Amazonas empata em julho, mas produção industrial já caiu 15% desde o início do ano, diz IBGE

Da Redação /Diário do Amazonas


A produção industrial do Amazonas empatou, em 0,0%, no mês de julho, segundo dados divulgados pelo Instituto Brasileiro de Geografia e Estatística (Ibge), na manhã desta sexta-feira (9), porém, desde o mês de janeiro, a queda no índice já se acumula, negativamente, em – 15%.

Veja no gráfico do IBGE:

A expansão de ritmo observada na produção industrial nacional na passagem de junho para julho de 2016, série com ajuste sazonal, foi acompanhada por seis dos 14 locais pesquisados, com destaque para os avanços mais intensos registrados por Pernambuco (3,9%), Paraná (2,6%) e Espírito Santo (2,3%). São Paulo (1,6%), Minas Gerais (1,1%) e Ceará (0,4%) completaram o conjunto de locais com índices positivos em julho de 2016. Por outro lado, Bahia (-11,2%) apontou o resultado negativo mais acentuado nesse mês, quarta queda seguida na produção. As demais taxas negativas foram assinaladas por Santa Catarina (-3,1%), Rio Grande do Sul (-2,8%), Rio de Janeiro (-2,3%), região Nordeste (-2,1%) e Pará (-2,0%), enquanto Amazonas (0,0%) e Goiás (0,0%) repetiram o patamar registrado no mês de junho.

Ainda na série com ajuste sazonal, a evolução do índice de média móvel trimestral para o total da indústria nacional cresceu 0,6% no trimestre encerrado em julho de 2016 frente ao nível do mês anterior, após subir em junho (0,7%) e maio (0,8%). Em termos regionais, dez locais mostraram taxas positivas, com destaque para os avanços no Amazonas (4,1%), Pernambuco (1,8%), Paraná (1,5%), Rio de Janeiro (1,1%), Santa Catarina (1,0%), Ceará (1,0%) e São Paulo (0,8%). Por outro lado, Bahia, com recuo de 4,4%, registrou a principal perda em julho de 2016.

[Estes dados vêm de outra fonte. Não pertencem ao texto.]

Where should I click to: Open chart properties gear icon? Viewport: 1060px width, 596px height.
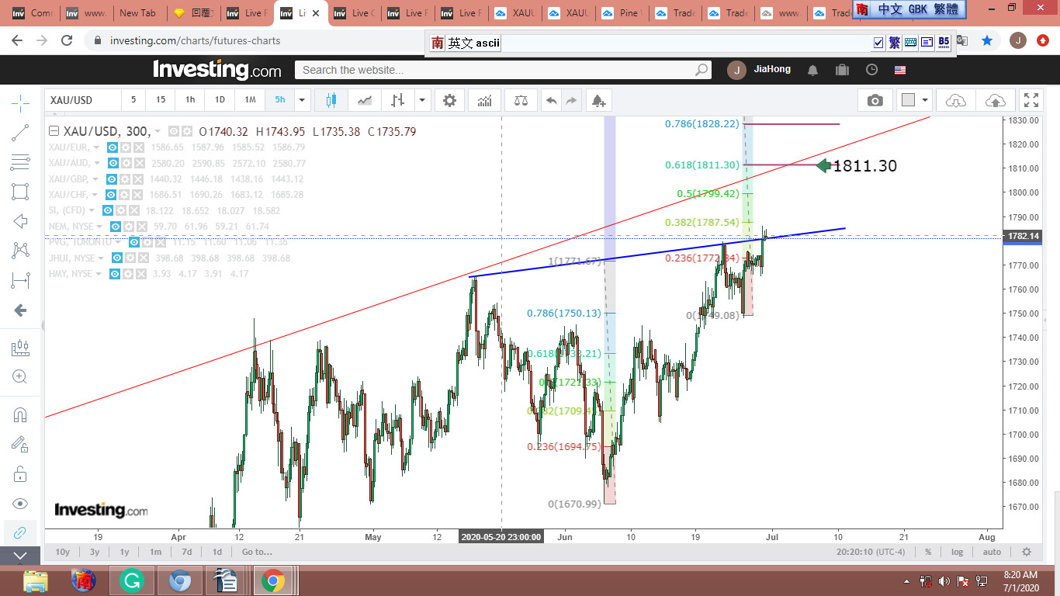click(449, 100)
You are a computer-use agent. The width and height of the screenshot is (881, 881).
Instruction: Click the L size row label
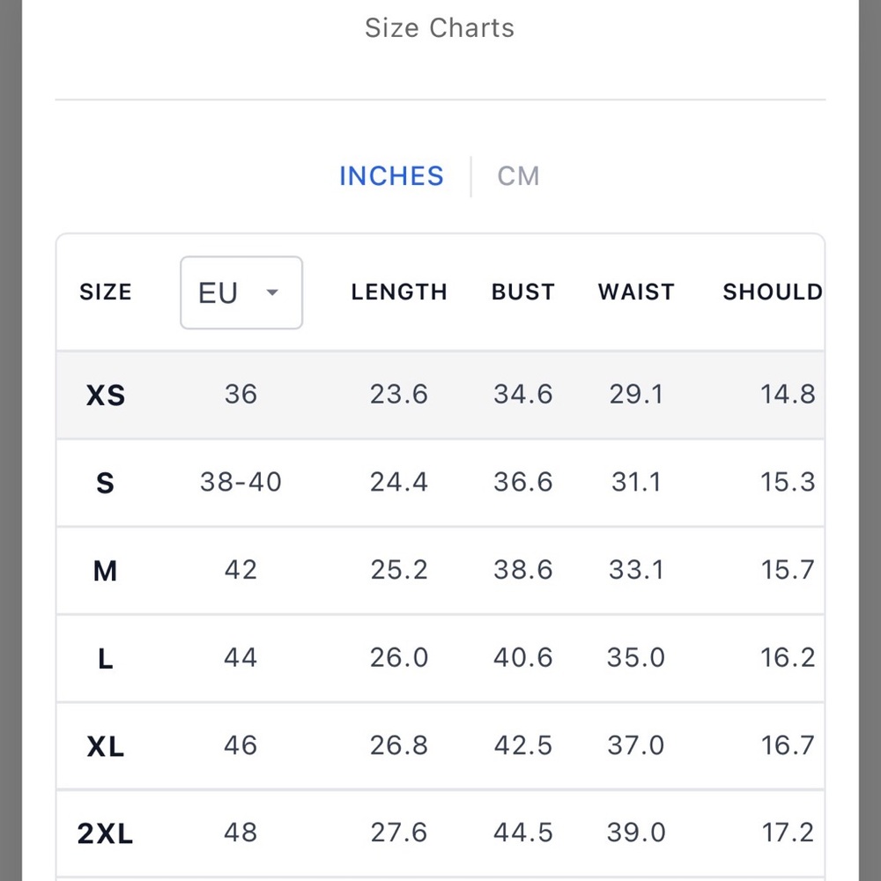click(x=105, y=658)
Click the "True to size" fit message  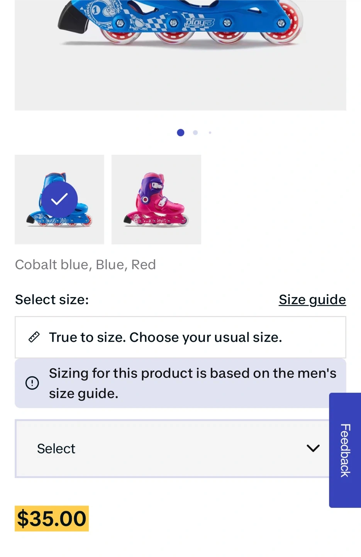[165, 337]
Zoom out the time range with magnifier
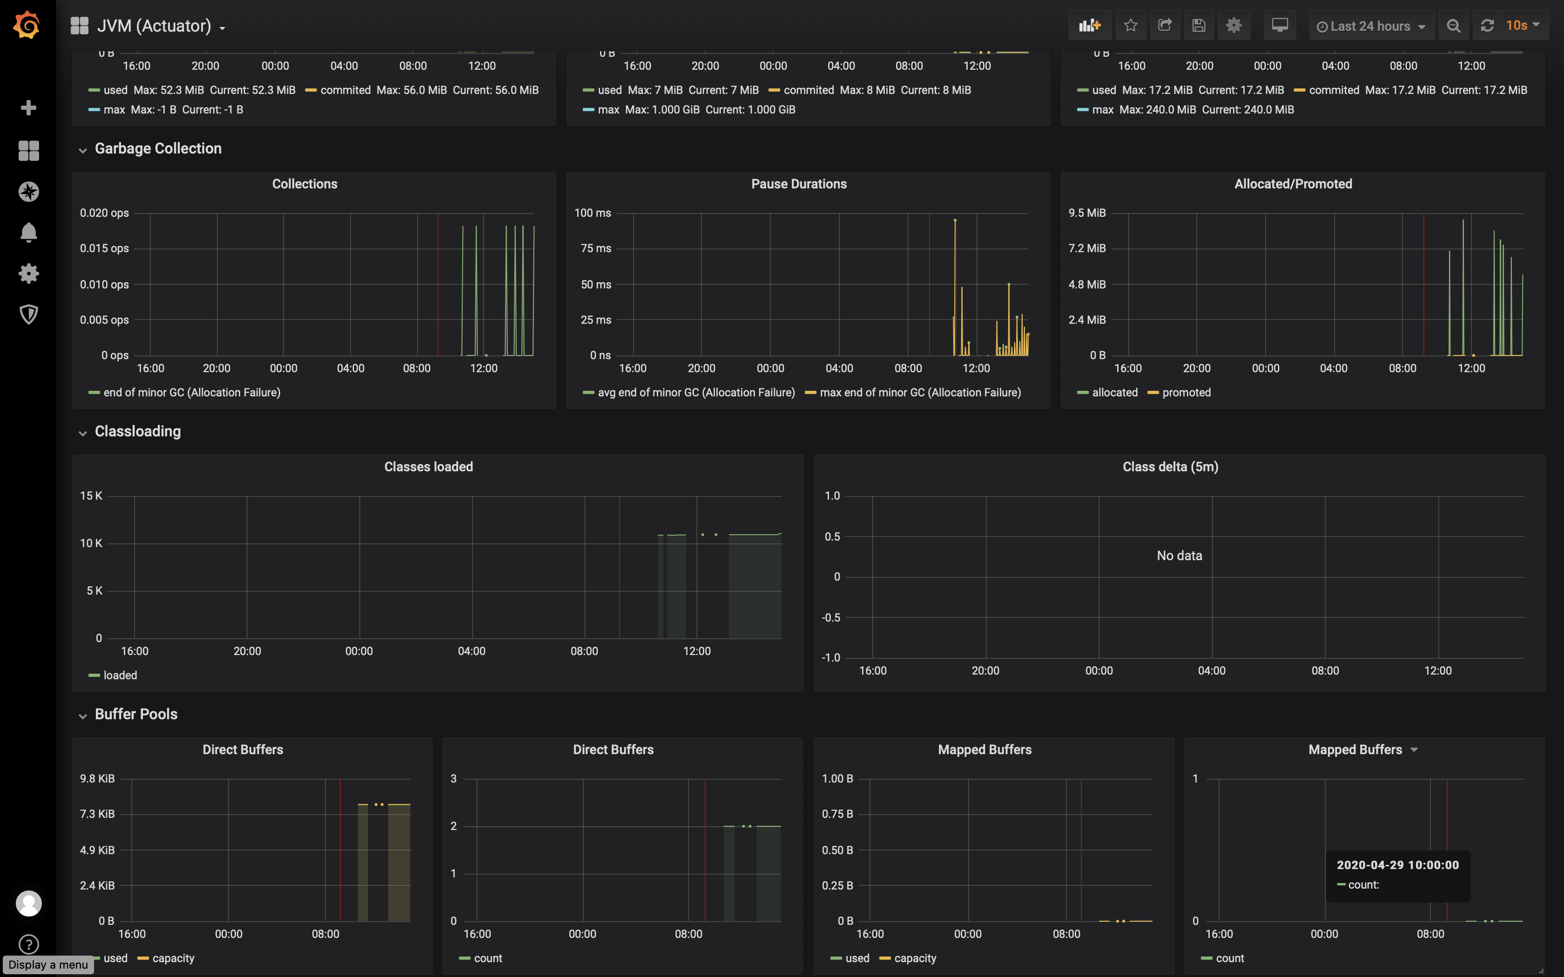Viewport: 1564px width, 977px height. point(1453,26)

Na comparação com igual mês do ano anterior, o setor industrial mostrou redução de 6,6% em julho de 2016, com 13 dos 15 locais pesquisados apontando resultados negativos. Os recuos mais intensos foram registrados por Espírito Santo (-21,2%), Bahia (-19,2%) e Rio Grande do Sul (-11,9%). Região Nordeste (-8,1%) e Goiás (-6,8%) também apontaram resultados negativos mais acentuados do que a média nacional (-6,6%), enquanto Santa Catarina (-5,5%), Rio de Janeiro (-5,0%), Amazonas (-4,4%), Minas Gerais (-4,3%), Pernambuco (-3,7%), Ceará (-2,0%), São Paulo (-1,8%) e Paraná (-0,1%) completaram o conjunto de locais com taxas negativas nesse mês. Por outro lado, Pará (9,9%) e Mato Grosso (3,1%) assinalaram os avanços em julho de 2016.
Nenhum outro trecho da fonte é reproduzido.